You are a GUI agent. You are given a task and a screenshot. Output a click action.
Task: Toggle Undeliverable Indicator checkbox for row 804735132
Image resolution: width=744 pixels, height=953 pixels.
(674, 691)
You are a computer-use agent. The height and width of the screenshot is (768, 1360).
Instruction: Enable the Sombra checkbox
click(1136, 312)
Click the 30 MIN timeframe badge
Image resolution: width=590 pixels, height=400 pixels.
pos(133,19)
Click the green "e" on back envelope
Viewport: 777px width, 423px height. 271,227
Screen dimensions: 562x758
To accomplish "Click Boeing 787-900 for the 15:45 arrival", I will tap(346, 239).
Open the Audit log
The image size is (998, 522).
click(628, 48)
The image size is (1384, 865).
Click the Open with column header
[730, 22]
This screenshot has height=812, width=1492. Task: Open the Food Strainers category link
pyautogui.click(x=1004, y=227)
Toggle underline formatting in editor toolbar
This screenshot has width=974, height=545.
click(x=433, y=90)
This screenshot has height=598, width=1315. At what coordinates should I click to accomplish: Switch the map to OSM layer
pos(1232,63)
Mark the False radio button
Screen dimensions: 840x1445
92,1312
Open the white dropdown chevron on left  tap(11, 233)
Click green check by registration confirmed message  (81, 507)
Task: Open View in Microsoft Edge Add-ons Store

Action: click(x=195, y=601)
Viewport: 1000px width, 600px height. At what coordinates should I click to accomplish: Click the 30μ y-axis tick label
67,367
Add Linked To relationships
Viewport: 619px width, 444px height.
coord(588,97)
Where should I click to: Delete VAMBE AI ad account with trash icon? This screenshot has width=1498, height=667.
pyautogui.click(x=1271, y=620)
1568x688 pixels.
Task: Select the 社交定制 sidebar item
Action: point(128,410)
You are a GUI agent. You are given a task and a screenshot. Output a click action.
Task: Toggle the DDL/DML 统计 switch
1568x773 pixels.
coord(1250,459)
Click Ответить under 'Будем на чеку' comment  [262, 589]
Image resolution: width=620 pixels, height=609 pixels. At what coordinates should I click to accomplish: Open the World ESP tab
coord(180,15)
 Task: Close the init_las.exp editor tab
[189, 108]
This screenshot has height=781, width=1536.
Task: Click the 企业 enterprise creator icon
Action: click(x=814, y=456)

» **Work to be completed**
Say each line again exactly as it appears above.

» **Result below**
You are a GUI agent. You are given a task and a screenshot. Output a click action.
Task: Toggle Undeliverable Indicator checkbox for row 804735132
Image resolution: width=744 pixels, height=953 pixels.
(674, 691)
You are a computer-use agent. The height and width of the screenshot is (768, 1360).
Instruction: Enable the Sombra checkbox
click(1136, 312)
Click the 30 MIN timeframe badge
Image resolution: width=590 pixels, height=400 pixels.
pos(133,19)
Click the green "e" on back envelope
Viewport: 777px width, 423px height. 271,227
Screen dimensions: 562x758
To accomplish "Click Boeing 787-900 for the 15:45 arrival", I will tap(346, 239).
Open the Audit log
The image size is (998, 522).
click(628, 48)
The image size is (1384, 865).
Click the Open with column header
[730, 22]
This screenshot has height=812, width=1492. Task: Open the Food Strainers category link
pyautogui.click(x=1004, y=227)
Toggle underline formatting in editor toolbar
This screenshot has width=974, height=545.
click(x=433, y=90)
This screenshot has height=598, width=1315. At what coordinates should I click to accomplish: Switch the map to OSM layer
pos(1232,63)
Mark the False radio button
Screen dimensions: 840x1445
92,1312
Open the white dropdown chevron on left  tap(11, 233)
Click green check by registration confirmed message  (81, 507)
Task: Open View in Microsoft Edge Add-ons Store

Action: click(x=195, y=601)
Viewport: 1000px width, 600px height. At what coordinates should I click to accomplish: Click the 30μ y-axis tick label
67,367
Add Linked To relationships
Viewport: 619px width, 444px height.
coord(588,97)
Where should I click to: Delete VAMBE AI ad account with trash icon? This screenshot has width=1498, height=667.
pyautogui.click(x=1271, y=620)
1568x688 pixels.
Task: Select the 社交定制 sidebar item
Action: point(128,410)
You are a GUI agent. You are given a task and a screenshot. Output a click action.
Task: Toggle the DDL/DML 统计 switch
1568x773 pixels.
coord(1250,459)
Click Ответить under 'Будем на чеку' comment  [262, 589]
Image resolution: width=620 pixels, height=609 pixels. At what coordinates should I click to accomplish: Open the World ESP tab
coord(180,15)
 Task: Close the init_las.exp editor tab
[189, 108]
This screenshot has height=781, width=1536.
Task: Click the 企业 enterprise creator icon
Action: click(x=814, y=456)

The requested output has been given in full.